- **WHAT NEEDS TO BE DONE**: Output exactly the lines below, starting with the line that has "You are a GUI" and going on through the line that has "Task: Open the 模型 (Model) toolbar icon", both included, and no other lines.

- **SOURCE DATA**:
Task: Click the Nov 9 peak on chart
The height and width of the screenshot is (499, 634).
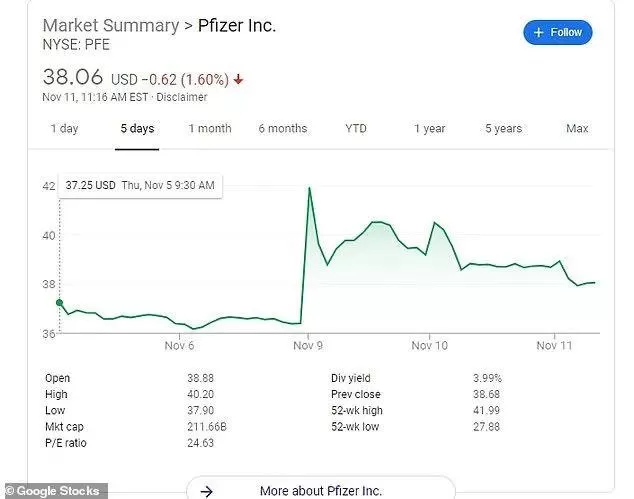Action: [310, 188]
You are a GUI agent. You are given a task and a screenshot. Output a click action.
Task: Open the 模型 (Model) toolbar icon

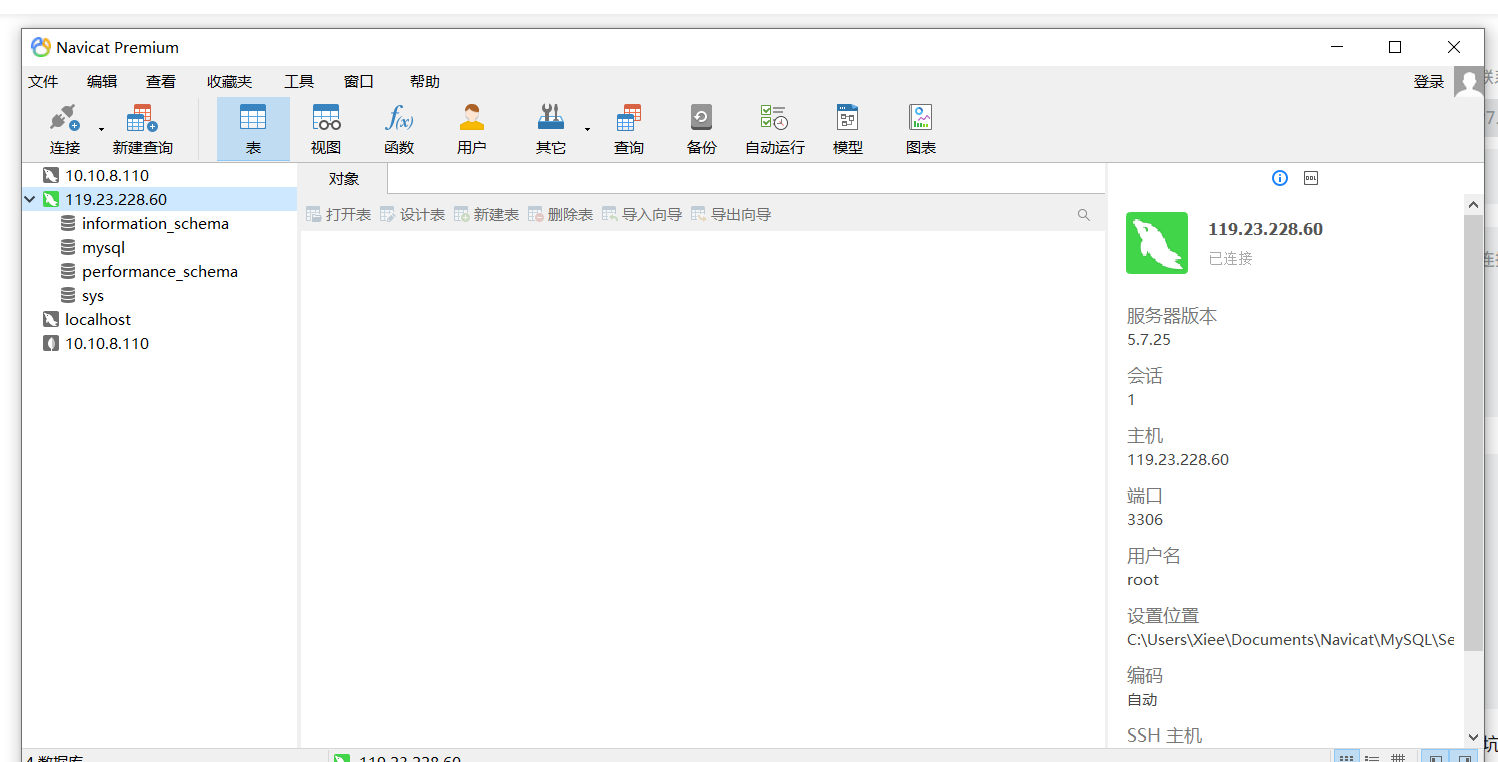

--

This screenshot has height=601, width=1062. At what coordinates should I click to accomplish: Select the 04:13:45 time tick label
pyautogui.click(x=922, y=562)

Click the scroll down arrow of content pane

* * *

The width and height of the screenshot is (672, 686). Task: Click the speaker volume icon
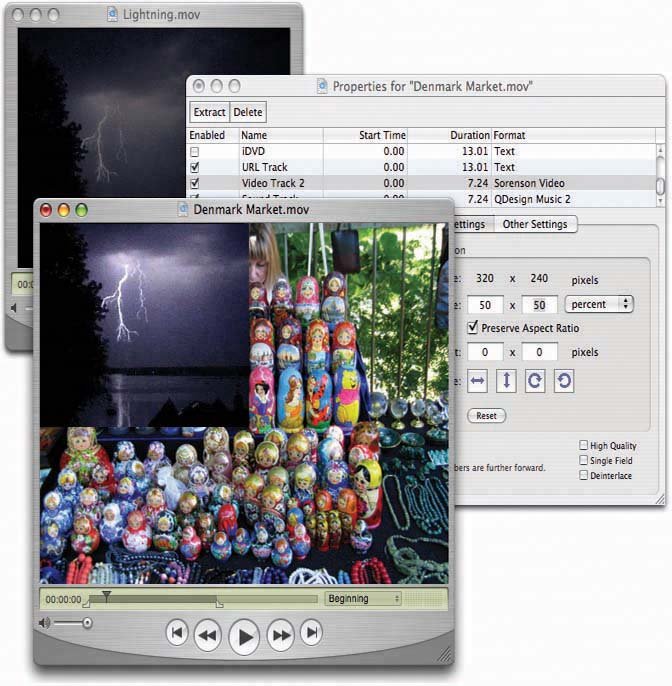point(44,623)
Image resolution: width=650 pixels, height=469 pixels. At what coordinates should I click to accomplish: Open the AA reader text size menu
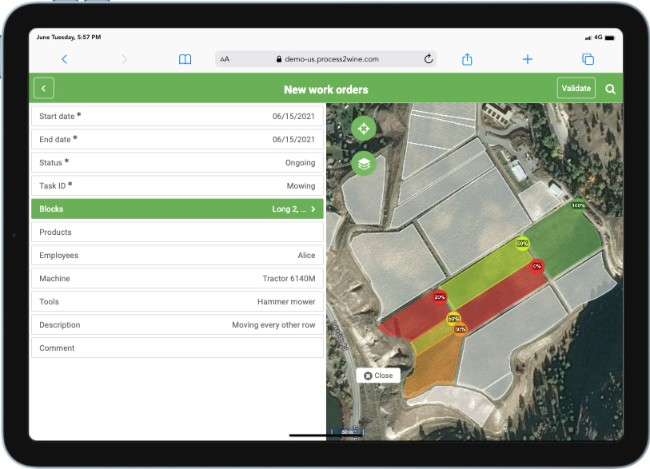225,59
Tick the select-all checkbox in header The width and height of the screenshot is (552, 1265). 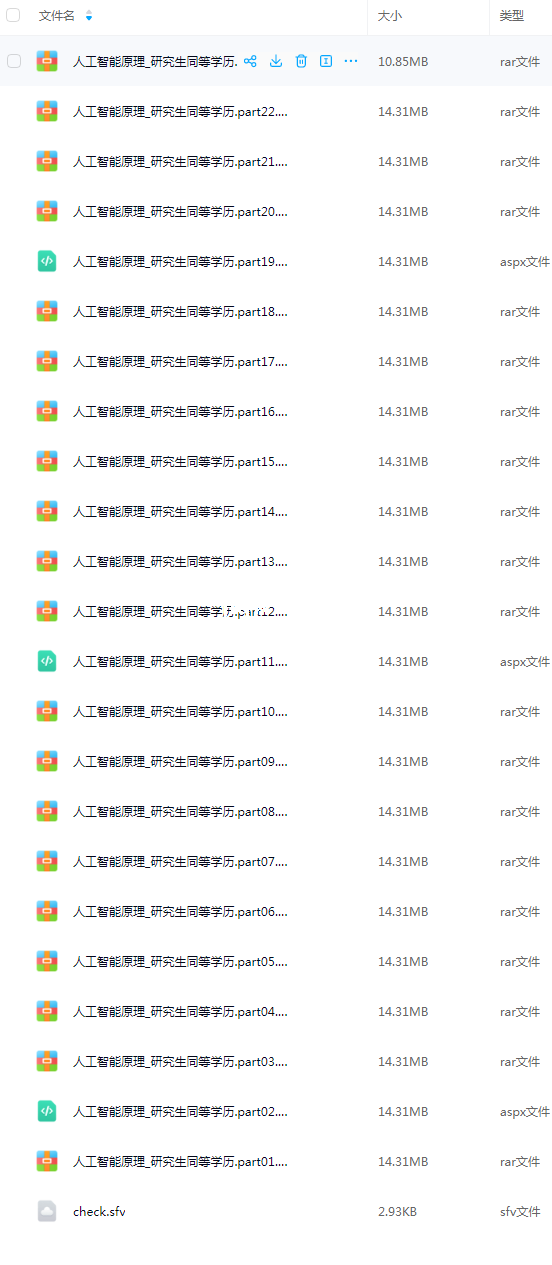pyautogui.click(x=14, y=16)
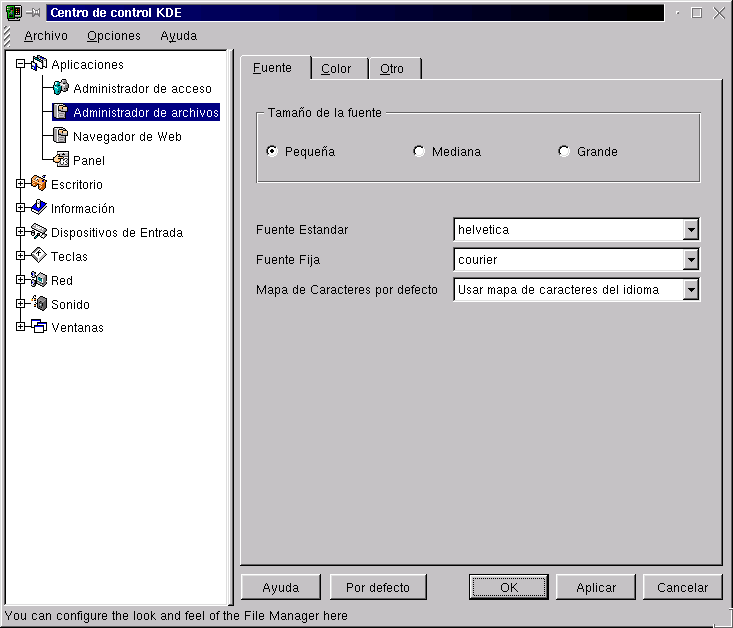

- **WRITTEN ANSWER**:
You are a GUI agent. You are given a task and a screenshot. Output a click action.
Task: Open the 模型 (Model) toolbar icon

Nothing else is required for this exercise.